### Exercise objective
Rewrite the data below as a Markdown table with two columns, Row and Line. Give each nonblank line its own numbered row and omit blank lines.

Excerpted records from a collection:

════════════════

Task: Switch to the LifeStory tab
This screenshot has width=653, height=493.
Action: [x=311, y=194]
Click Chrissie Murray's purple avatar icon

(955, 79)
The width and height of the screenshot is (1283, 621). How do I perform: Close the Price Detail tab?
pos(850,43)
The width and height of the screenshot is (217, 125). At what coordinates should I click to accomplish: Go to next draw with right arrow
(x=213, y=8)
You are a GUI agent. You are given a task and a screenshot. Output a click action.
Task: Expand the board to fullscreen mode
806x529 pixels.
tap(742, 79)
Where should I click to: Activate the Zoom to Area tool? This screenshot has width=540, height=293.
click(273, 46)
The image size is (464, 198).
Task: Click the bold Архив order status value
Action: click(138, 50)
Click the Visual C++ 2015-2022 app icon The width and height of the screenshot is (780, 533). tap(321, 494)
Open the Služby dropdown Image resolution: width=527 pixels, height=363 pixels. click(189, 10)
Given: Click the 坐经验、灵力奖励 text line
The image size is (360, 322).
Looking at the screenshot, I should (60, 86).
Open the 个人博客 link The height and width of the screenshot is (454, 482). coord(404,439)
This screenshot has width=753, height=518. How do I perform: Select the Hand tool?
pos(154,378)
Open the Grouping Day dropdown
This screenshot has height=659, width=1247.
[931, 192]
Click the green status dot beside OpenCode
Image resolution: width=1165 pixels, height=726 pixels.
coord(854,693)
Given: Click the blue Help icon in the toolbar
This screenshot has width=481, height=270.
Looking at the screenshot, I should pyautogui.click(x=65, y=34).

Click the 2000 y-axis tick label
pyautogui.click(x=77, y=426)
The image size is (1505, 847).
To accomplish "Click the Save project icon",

════════════════

### Exercise response
| Row | Line |
|---|---|
| 1 | Task: Switch to the LifeStory tab |
| 2 | This screenshot has width=653, height=493. |
| 3 | Action: [x=311, y=194] |
| 4 | Click Chrissie Murray's purple avatar icon |
| 5 | (955, 79) |
| 6 | The width and height of the screenshot is (1283, 621). How do I perform: Close the Price Detail tab? |
| 7 | pos(850,43) |
| 8 | The width and height of the screenshot is (217, 125). At what coordinates should I click to accomplish: Go to next draw with right arrow |
| 9 | (x=213, y=8) |
| 10 | You are a GUI agent. You are given a task and a screenshot. Output a click action. |
| 11 | Task: Expand the board to fullscreen mode |
| 12 | 806x529 pixels. |
| 13 | tap(742, 79) |
| 14 | Where should I click to: Activate the Zoom to Area tool? This screenshot has width=540, height=293. |
| 15 | click(273, 46) |
| 16 | The image size is (464, 198). |
| 17 | Task: Click the bold Архив order status value |
| 18 | Action: click(138, 50) |
| 19 | Click the Visual C++ 2015-2022 app icon The width and height of the screenshot is (780, 533). tap(321, 494) |
| 20 | Open the Služby dropdown Image resolution: width=527 pixels, height=363 pixels. click(189, 10) |
| 21 | Given: Click the 坐经验、灵力奖励 text line |
| 22 | The image size is (360, 322). |
| 23 | Looking at the screenshot, I should (60, 86). |
| 24 | Open the 个人博客 link The height and width of the screenshot is (454, 482). coord(404,439) |
| 25 | This screenshot has width=753, height=518. How do I perform: Select the Hand tool? |
| 26 | pos(154,378) |
| 27 | Open the Grouping Day dropdown |
| 28 | This screenshot has height=659, width=1247. |
| 29 | [931, 192] |
| 30 | Click the green status dot beside OpenCode |
| 31 | Image resolution: width=1165 pixels, height=726 pixels. |
| 32 | coord(854,693) |
| 33 | Given: Click the blue Help icon in the toolbar |
| 34 | This screenshot has width=481, height=270. |
| 35 | Looking at the screenshot, I should pyautogui.click(x=65, y=34). |
| 36 | Click the 2000 y-axis tick label |
| 37 | pyautogui.click(x=77, y=426) |
| 38 | The image size is (1505, 847). |
| 39 | To accomplish "Click the Save project icon", |